- [WORK TO BE COMPLETED] Each line below must be printed exactly as it stands.

=======

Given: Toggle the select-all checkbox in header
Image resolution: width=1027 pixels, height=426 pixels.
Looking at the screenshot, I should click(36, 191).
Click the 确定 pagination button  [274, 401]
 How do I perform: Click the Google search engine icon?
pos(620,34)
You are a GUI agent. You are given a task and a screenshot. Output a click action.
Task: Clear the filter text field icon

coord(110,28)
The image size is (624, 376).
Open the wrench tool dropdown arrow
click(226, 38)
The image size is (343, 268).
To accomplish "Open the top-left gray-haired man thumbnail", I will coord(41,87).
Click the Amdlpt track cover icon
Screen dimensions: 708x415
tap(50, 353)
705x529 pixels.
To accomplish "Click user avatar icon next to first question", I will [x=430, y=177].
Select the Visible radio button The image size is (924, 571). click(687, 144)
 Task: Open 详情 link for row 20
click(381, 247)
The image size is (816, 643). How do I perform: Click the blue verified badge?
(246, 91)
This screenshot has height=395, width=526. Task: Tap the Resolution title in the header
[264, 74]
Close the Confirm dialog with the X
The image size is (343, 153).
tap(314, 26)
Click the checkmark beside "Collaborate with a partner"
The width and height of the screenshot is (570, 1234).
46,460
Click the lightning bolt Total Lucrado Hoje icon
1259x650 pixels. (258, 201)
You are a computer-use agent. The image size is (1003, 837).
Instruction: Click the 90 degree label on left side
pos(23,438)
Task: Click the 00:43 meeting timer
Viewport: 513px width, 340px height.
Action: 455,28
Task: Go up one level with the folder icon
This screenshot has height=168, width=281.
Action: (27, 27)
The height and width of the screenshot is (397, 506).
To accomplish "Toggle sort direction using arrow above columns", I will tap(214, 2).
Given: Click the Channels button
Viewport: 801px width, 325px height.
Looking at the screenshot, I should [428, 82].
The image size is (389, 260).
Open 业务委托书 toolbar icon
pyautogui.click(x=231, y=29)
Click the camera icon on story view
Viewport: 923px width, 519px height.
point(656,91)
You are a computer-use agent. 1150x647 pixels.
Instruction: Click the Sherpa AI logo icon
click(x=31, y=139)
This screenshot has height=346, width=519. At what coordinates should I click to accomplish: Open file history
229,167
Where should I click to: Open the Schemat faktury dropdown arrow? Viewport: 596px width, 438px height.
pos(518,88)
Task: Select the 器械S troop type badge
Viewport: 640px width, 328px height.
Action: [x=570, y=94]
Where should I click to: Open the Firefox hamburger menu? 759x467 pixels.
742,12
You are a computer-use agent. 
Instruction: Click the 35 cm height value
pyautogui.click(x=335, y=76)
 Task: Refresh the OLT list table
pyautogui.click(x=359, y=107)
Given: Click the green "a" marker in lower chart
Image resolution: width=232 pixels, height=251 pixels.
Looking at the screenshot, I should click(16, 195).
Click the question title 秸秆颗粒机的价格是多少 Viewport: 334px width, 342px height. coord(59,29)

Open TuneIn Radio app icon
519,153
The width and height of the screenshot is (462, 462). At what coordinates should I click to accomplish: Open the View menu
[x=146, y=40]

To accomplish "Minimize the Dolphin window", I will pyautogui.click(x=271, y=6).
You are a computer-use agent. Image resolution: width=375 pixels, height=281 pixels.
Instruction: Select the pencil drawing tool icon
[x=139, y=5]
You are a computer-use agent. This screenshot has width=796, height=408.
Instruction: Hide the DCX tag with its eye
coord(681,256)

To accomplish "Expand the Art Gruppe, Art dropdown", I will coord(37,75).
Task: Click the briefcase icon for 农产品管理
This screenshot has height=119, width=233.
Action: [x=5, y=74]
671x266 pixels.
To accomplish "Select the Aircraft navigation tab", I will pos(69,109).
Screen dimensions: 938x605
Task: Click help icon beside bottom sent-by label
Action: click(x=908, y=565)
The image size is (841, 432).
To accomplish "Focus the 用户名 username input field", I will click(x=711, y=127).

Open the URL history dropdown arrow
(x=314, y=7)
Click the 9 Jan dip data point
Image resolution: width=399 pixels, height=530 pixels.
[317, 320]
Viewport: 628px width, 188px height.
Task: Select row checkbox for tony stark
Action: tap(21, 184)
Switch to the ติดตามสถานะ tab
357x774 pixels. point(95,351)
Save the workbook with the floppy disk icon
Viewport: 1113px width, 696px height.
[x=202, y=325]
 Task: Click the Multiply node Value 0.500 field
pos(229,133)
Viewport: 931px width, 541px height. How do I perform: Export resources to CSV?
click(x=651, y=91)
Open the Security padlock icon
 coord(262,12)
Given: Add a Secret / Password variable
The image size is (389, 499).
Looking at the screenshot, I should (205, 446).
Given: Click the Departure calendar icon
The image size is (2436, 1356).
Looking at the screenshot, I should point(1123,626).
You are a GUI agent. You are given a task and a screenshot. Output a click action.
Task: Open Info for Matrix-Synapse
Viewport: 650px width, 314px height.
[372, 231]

=======

- [RESPONSE FOR THIS EXERCISE]
Given: Toggle the select-all checkbox in header
Image resolution: width=1027 pixels, height=426 pixels.
Looking at the screenshot, I should click(36, 191).
Click the 确定 pagination button  [274, 401]
 How do I perform: Click the Google search engine icon?
pos(620,34)
You are a GUI agent. You are given a task and a screenshot. Output a click action.
Task: Clear the filter text field icon

coord(110,28)
The image size is (624, 376).
Open the wrench tool dropdown arrow
click(226, 38)
The image size is (343, 268).
To accomplish "Open the top-left gray-haired man thumbnail", I will coord(41,87).
Click the Amdlpt track cover icon
Screen dimensions: 708x415
tap(50, 353)
705x529 pixels.
To accomplish "Click user avatar icon next to first question", I will [x=430, y=177].
Select the Visible radio button The image size is (924, 571). click(687, 144)
 Task: Open 详情 link for row 20
click(381, 247)
The image size is (816, 643). How do I perform: Click the blue verified badge?
(246, 91)
This screenshot has height=395, width=526. Task: Tap the Resolution title in the header
[264, 74]
Close the Confirm dialog with the X
The image size is (343, 153).
tap(314, 26)
Click the checkmark beside "Collaborate with a partner"
The width and height of the screenshot is (570, 1234).
46,460
Click the lightning bolt Total Lucrado Hoje icon
1259x650 pixels. (258, 201)
You are a computer-use agent. The image size is (1003, 837).
Instruction: Click the 90 degree label on left side
pos(23,438)
Task: Click the 00:43 meeting timer
Viewport: 513px width, 340px height.
Action: 455,28
Task: Go up one level with the folder icon
This screenshot has height=168, width=281.
Action: (27, 27)
The height and width of the screenshot is (397, 506).
To accomplish "Toggle sort direction using arrow above columns", I will tap(214, 2).
Given: Click the Channels button
Viewport: 801px width, 325px height.
Looking at the screenshot, I should [428, 82].
The image size is (389, 260).
Open 业务委托书 toolbar icon
pyautogui.click(x=231, y=29)
Click the camera icon on story view
Viewport: 923px width, 519px height.
point(656,91)
You are a computer-use agent. 1150x647 pixels.
Instruction: Click the Sherpa AI logo icon
click(x=31, y=139)
This screenshot has height=346, width=519. At what coordinates should I click to accomplish: Open file history
229,167
Where should I click to: Open the Schemat faktury dropdown arrow? Viewport: 596px width, 438px height.
pos(518,88)
Task: Select the 器械S troop type badge
Viewport: 640px width, 328px height.
Action: [x=570, y=94]
Where should I click to: Open the Firefox hamburger menu? 759x467 pixels.
742,12
You are a computer-use agent. 
Instruction: Click the 35 cm height value
pyautogui.click(x=335, y=76)
 Task: Refresh the OLT list table
pyautogui.click(x=359, y=107)
Given: Click the green "a" marker in lower chart
Image resolution: width=232 pixels, height=251 pixels.
Looking at the screenshot, I should click(16, 195).
Click the question title 秸秆颗粒机的价格是多少 Viewport: 334px width, 342px height. coord(59,29)

Open TuneIn Radio app icon
519,153
The width and height of the screenshot is (462, 462). At what coordinates should I click to accomplish: Open the View menu
[x=146, y=40]

To accomplish "Minimize the Dolphin window", I will pyautogui.click(x=271, y=6).
You are a computer-use agent. Image resolution: width=375 pixels, height=281 pixels.
Instruction: Select the pencil drawing tool icon
[x=139, y=5]
You are a computer-use agent. This screenshot has width=796, height=408.
Instruction: Hide the DCX tag with its eye
coord(681,256)

To accomplish "Expand the Art Gruppe, Art dropdown", I will coord(37,75).
Task: Click the briefcase icon for 农产品管理
This screenshot has height=119, width=233.
Action: [x=5, y=74]
671x266 pixels.
To accomplish "Select the Aircraft navigation tab", I will pos(69,109).
Screen dimensions: 938x605
Task: Click help icon beside bottom sent-by label
Action: click(x=908, y=565)
The image size is (841, 432).
To accomplish "Focus the 用户名 username input field", I will click(x=711, y=127).

Open the URL history dropdown arrow
(x=314, y=7)
Click the 9 Jan dip data point
Image resolution: width=399 pixels, height=530 pixels.
[317, 320]
Viewport: 628px width, 188px height.
Task: Select row checkbox for tony stark
Action: tap(21, 184)
Switch to the ติดตามสถานะ tab
357x774 pixels. point(95,351)
Save the workbook with the floppy disk icon
Viewport: 1113px width, 696px height.
[x=202, y=325]
 Task: Click the Multiply node Value 0.500 field
pos(229,133)
Viewport: 931px width, 541px height. How do I perform: Export resources to CSV?
click(x=651, y=91)
Open the Security padlock icon
 coord(262,12)
Given: Add a Secret / Password variable
The image size is (389, 499).
Looking at the screenshot, I should (205, 446).
Given: Click the Departure calendar icon
The image size is (2436, 1356).
Looking at the screenshot, I should point(1123,626).
You are a GUI agent. You are given a task and a screenshot. Output a click action.
Task: Open Info for Matrix-Synapse
Viewport: 650px width, 314px height.
[372, 231]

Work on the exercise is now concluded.